TO BE DONE
Extract the stretch from the start of the records through the line that contains "(436, 443).", and reproduce those lines exactly as they appear, with nothing added.

SUPPLIED DATA
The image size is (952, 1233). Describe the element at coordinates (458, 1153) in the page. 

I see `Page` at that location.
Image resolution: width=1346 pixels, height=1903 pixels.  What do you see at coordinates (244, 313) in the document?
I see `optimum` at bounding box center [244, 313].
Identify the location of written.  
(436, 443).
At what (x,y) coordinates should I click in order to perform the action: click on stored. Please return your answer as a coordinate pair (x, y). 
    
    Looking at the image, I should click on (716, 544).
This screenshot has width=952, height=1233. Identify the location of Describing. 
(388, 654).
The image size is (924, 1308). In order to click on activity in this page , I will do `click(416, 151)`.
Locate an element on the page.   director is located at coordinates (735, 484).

RESULT OF THE EXERCISE
The image size is (952, 1233). Describe the element at coordinates (458, 1153) in the page. 

I see `Page` at that location.
Image resolution: width=1346 pixels, height=1903 pixels.  What do you see at coordinates (244, 313) in the document?
I see `optimum` at bounding box center [244, 313].
Identify the location of written.  
(436, 443).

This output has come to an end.